■ Exercise ■
Please show every line in the entries below that contains the word "height".

■ Task inputs ■
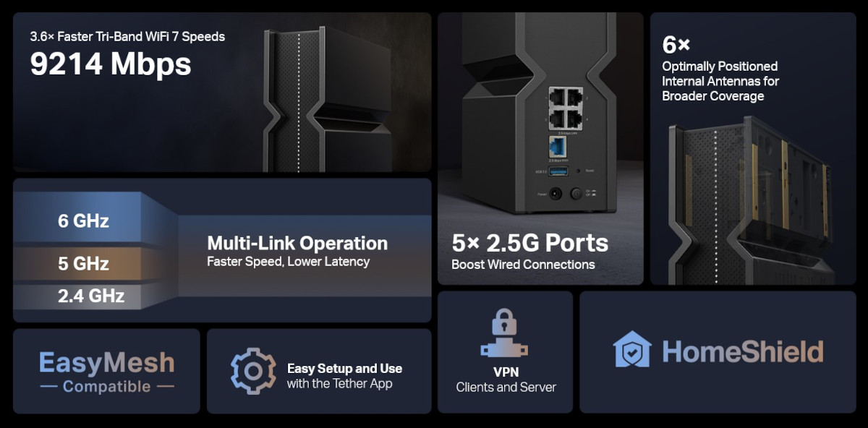The image size is (868, 428).
Task: Click the router's power on/off button
Action: pyautogui.click(x=576, y=193)
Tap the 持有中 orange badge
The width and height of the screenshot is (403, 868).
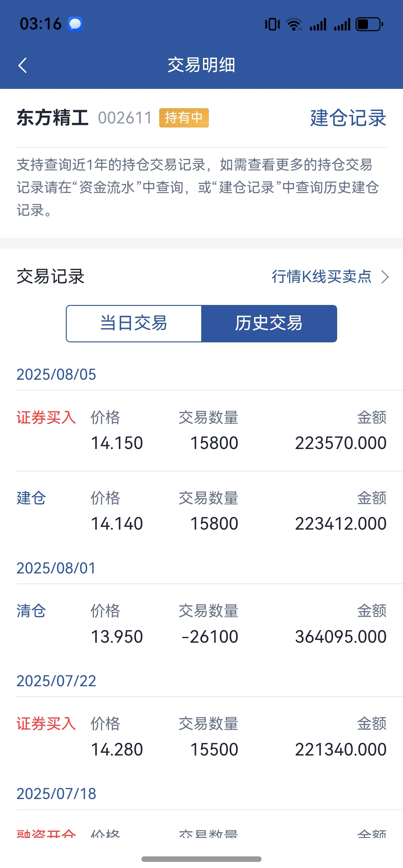[x=184, y=118]
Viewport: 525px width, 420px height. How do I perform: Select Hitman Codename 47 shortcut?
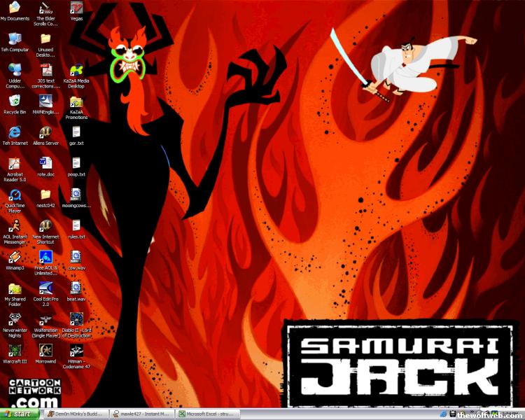76,349
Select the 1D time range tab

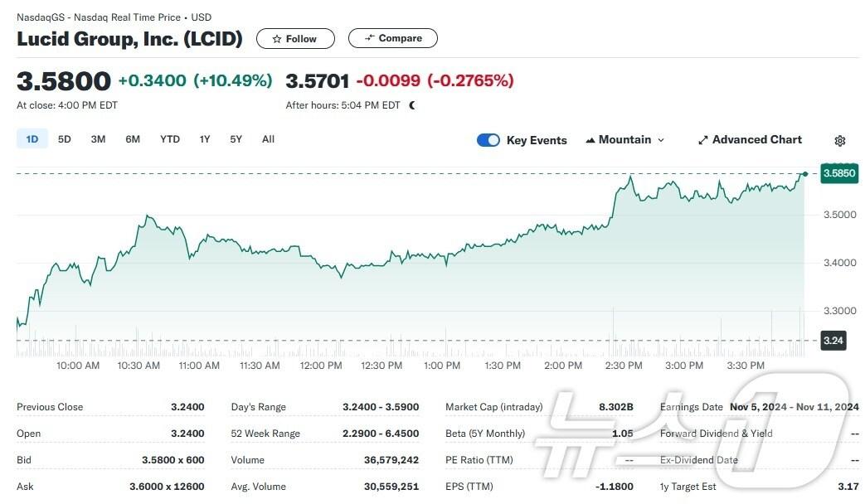(x=32, y=139)
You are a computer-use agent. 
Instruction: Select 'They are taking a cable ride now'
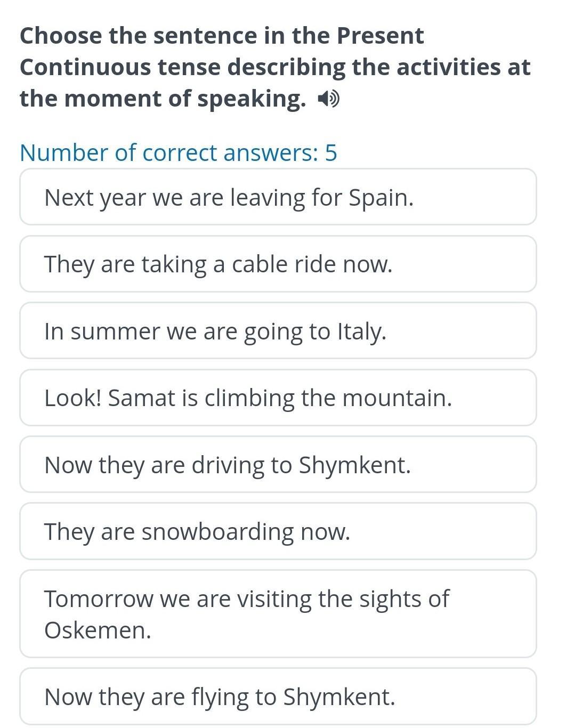pos(278,264)
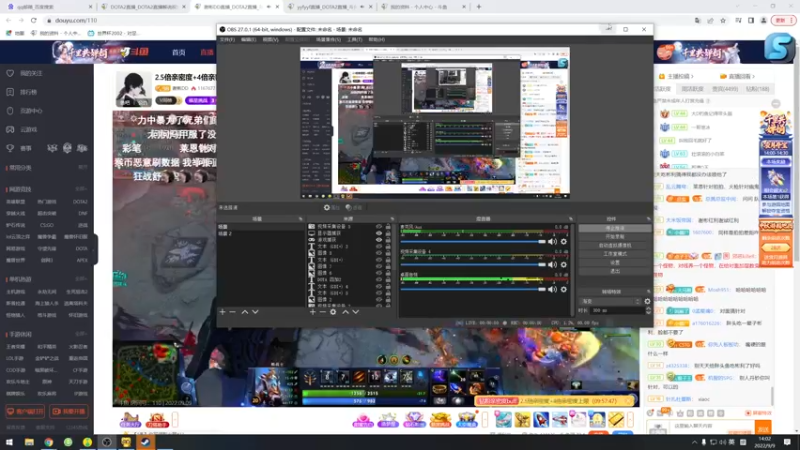Move selected source up with arrow

click(345, 312)
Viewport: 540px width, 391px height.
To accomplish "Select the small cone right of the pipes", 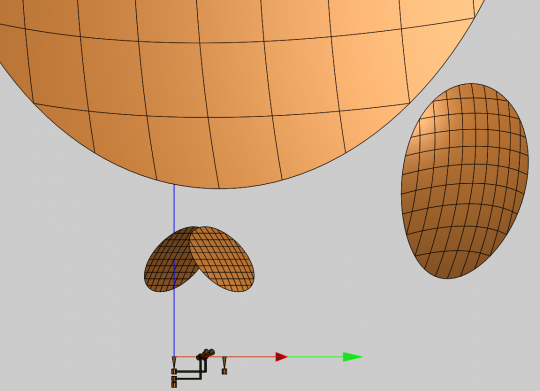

■ Exercise result ■
The width and height of the screenshot is (403, 868).
Viewport: 525px width, 420px height. How do I perform: Select Hitman Codename 47 shortcut?
Viewport: 540px width, 391px height.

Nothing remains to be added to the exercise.